### [Petunjuk Tugas]
Dalam teks tentang qiyas, apa arti kata qiyas?

### [Teks Dokumen]
Sumbr Hukum Islam "Qiyas"


Sumver Hukum Islam"Qiyas", data:image





Puji syukur kami panjatkan kehadirat Allah SWT, atas rahmat dan hidayah-Nya
sehingga penulis dapat menyelesaikan makalah yang berjudul “Sumber Hukum Islam
Qiyas” sesuai dengan yang diharapkan. Tujuan dibuatnya makalah ini untuk
memenuhi tugas perkuliahan terutama pada mata kuliah Fiqih dan Usul Fiqih.
Penulis menyadari sepenuhnya, bahwa tanpa bimbingan dan bantuan dari
berbagai pihak penyusunan makalah ini tidak mungkin terselesaikan dengan baik
oleh karena itu dalam kesempatan ini penulis menyampaikan terima kasih yang
sebesar-besarnya kepada Bpk. H.Syihabuddin Qalyubi, selaku Dosen Fiqih dan Ushul
Fiqih.
Penyusunan makalah ini jauh dari kesempurnaan, mengingat keterbatasan
penulis dalam hal kemampuan yang masih dalam taraf belajar oleh karena itu kritik
dan saran yang sifatnya membangun dalam penulisan karya tulis ini sangat penulis
harapkan dan semoga penulisan laporan ini bermanfaat bagi penulis dan dapat
menambah bahan referensi bagi orang lain.


BAB I
PENDAHULUAN
A. LATAR BELAKANG
Hukum islam merupakan terjemahan dari al-fiqh al-islamy. Dalam Al-Quran
dan sunnah istilah hukum islam tidak digunakan. Namun yang digunakan adalah kata
syari’at islam,yang kemudian dalam penjabarannya disebut istilah fiqih. Sumber
hukum islam ialah segala sesuatu yang dijadikan pedoman atau yang menjadi sumber
syari’at islam yaitu Al-Quran dan Hadist Nabi Muhammad. Sebagian besar pendapat
ulama ilmu fiqih sepakat bahwa pada prinsipnya sumber utama hukum islam adalah
Al-Qur’an dan Hadist.disamping itu terdapat beberapa bidang kajian yang erat
kaitannya dengan sumber hukum islam antara lain: ijma’,
ijtihad,istishab,istislah,istihsun, maslahat, mursalah,qiyas,ray’yu,dan ‘urf.
Qiyas artinya menggabungkan atau menyamakan artinya menetapkan suatu
hukum suatu perkara yang baru yang belum ada pada masa sebelumnya namun
memiliki kesamaan dalam sebab, manfaat, bahaya dan berbagai aspek dengan
perkara terdahulu sehingga dihukumi sama. Qiyas sebagai salah satu sumber hukum
islam yang tidak dapat dikesampingkan keberadaanya didalam menetapkan ketentuan
hukum islam .

### [Informasi]
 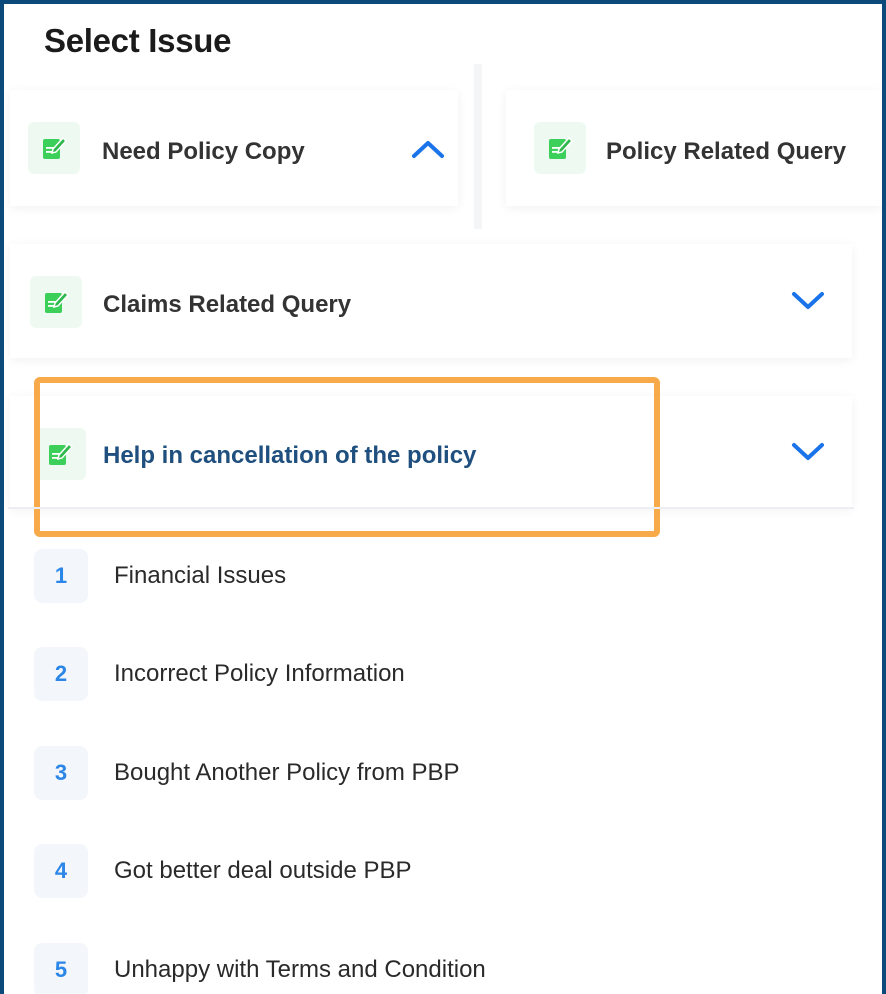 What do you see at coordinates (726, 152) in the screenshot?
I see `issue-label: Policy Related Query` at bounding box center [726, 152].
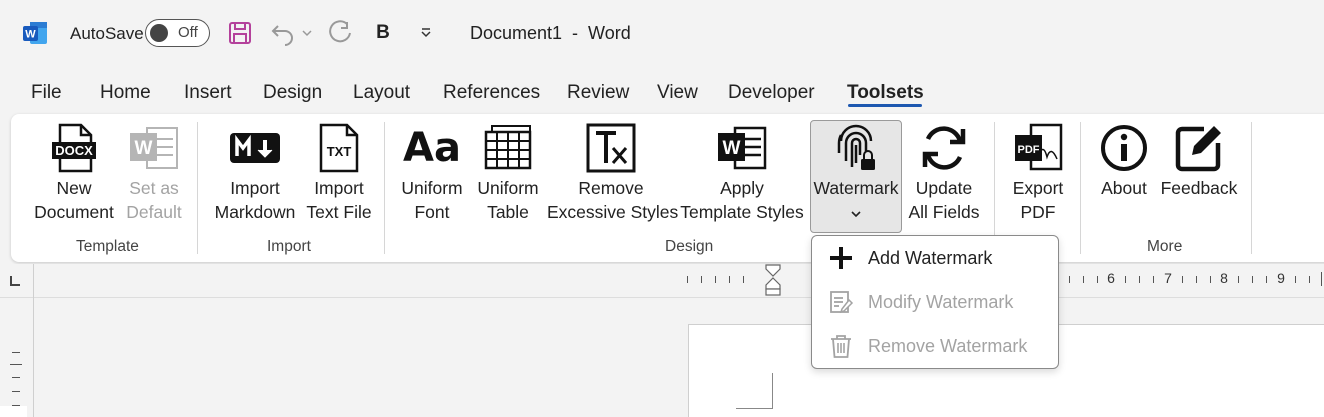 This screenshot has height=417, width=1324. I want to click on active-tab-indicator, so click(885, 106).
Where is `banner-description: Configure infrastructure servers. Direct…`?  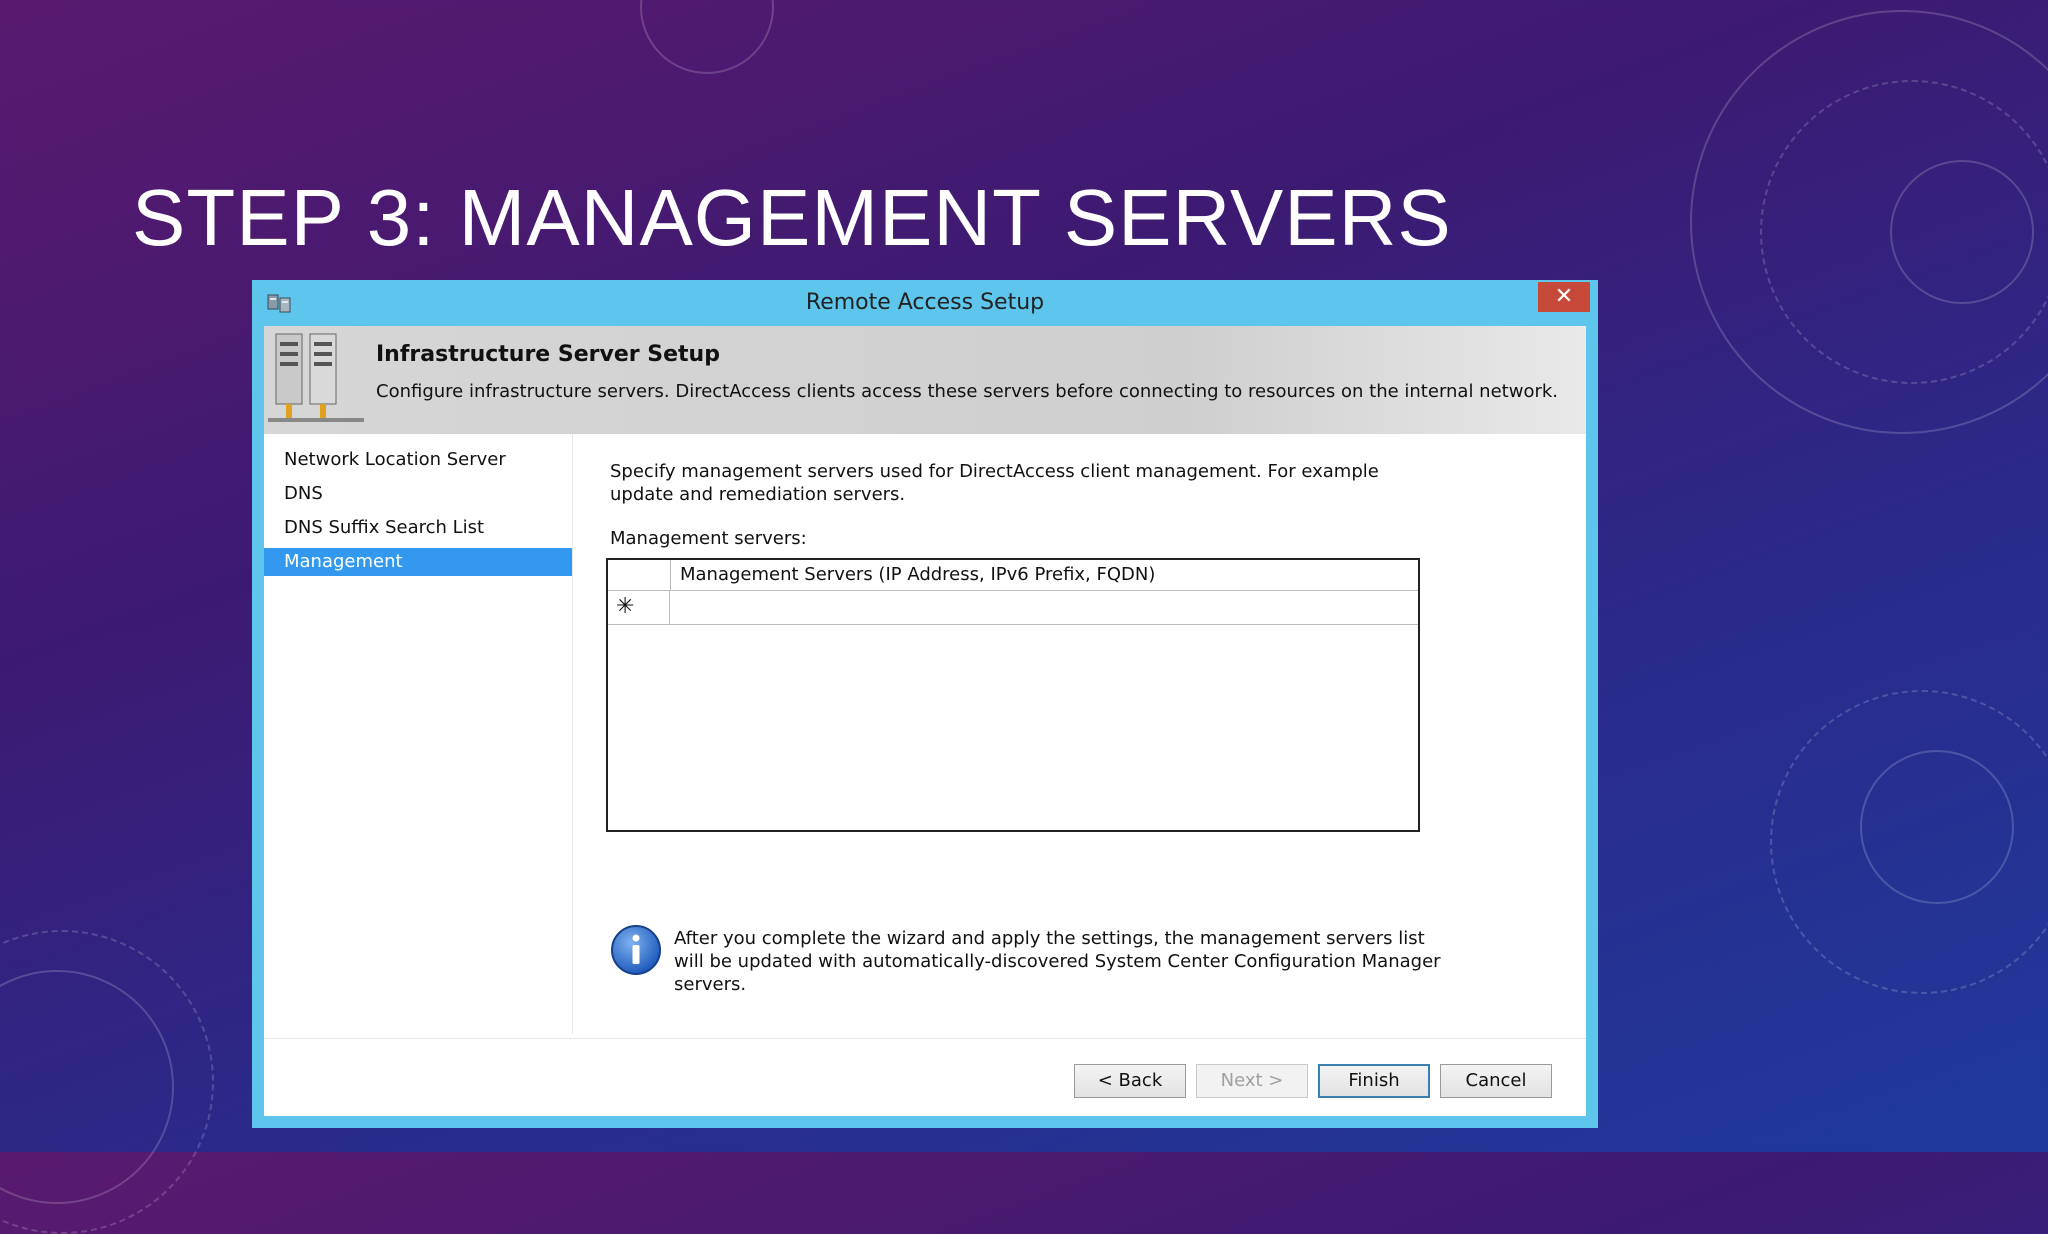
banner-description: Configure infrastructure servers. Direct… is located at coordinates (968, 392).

---

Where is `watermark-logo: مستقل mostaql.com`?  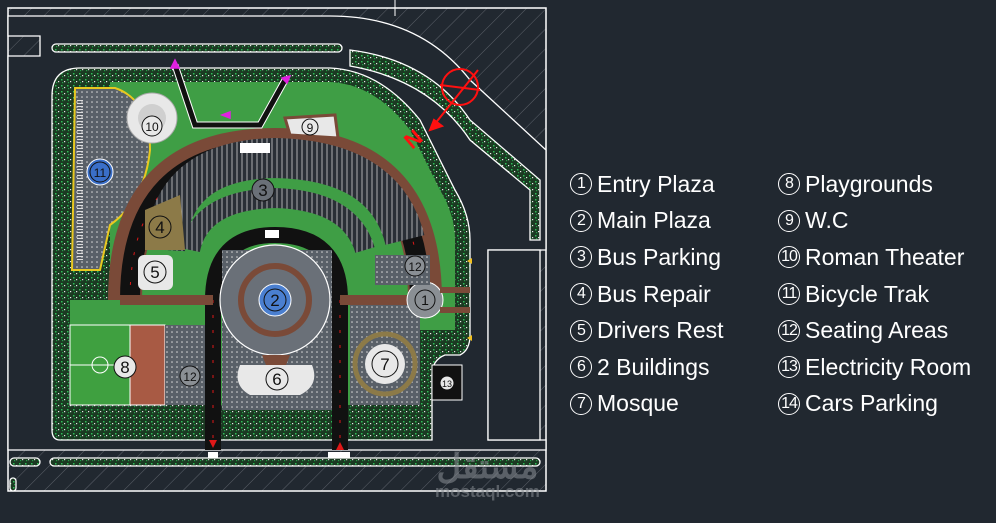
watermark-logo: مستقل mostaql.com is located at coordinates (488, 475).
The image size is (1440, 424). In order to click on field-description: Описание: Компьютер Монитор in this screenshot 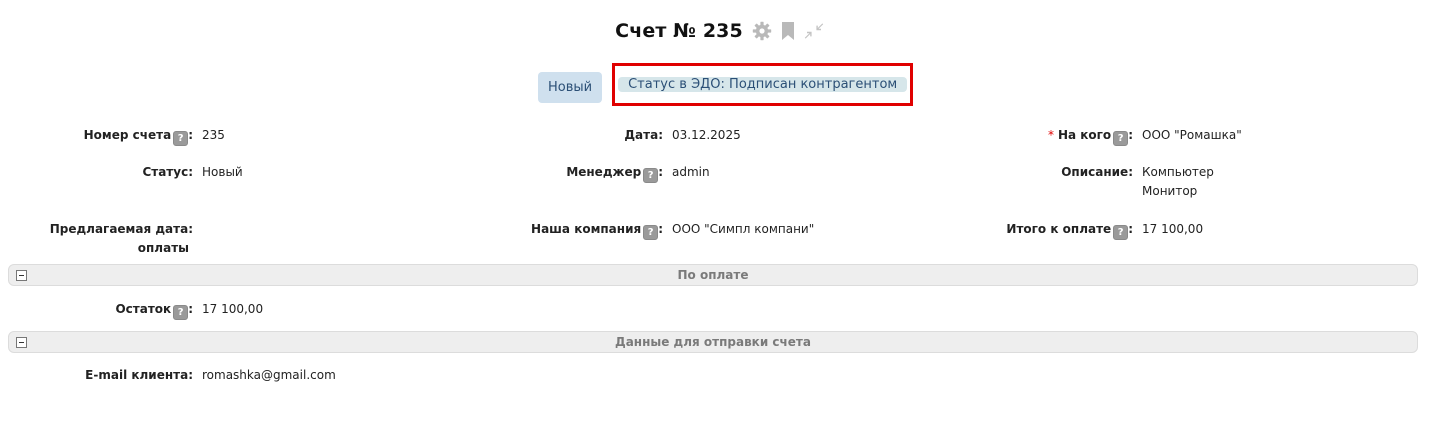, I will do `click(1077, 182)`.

==

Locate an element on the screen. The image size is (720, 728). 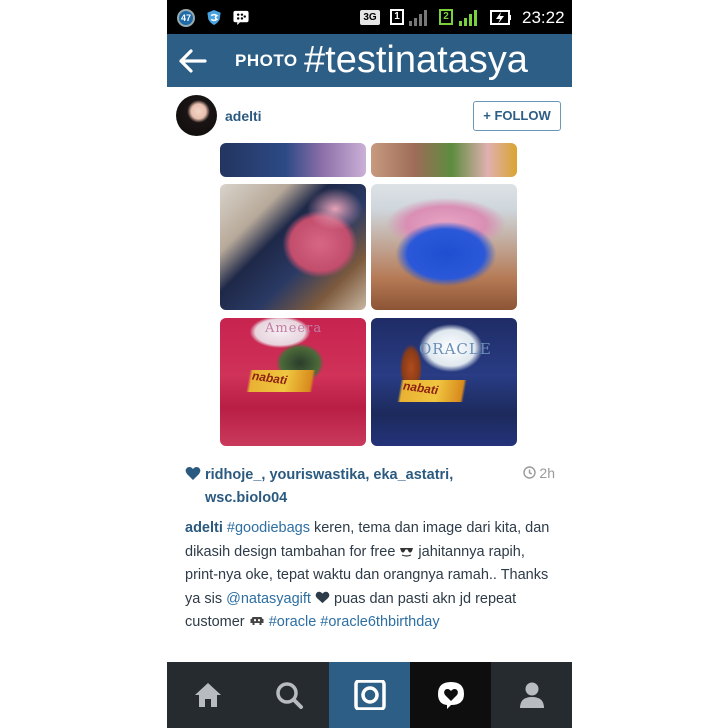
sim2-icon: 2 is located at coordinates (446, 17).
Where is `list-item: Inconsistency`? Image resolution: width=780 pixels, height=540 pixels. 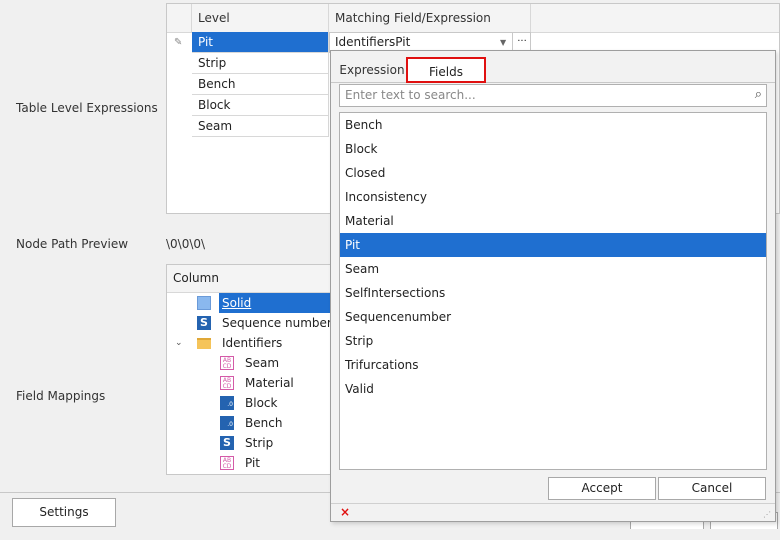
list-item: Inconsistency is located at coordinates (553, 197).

### [Jawaban Latihan]
Qiyas artinya menggabungkan atau menyamakan.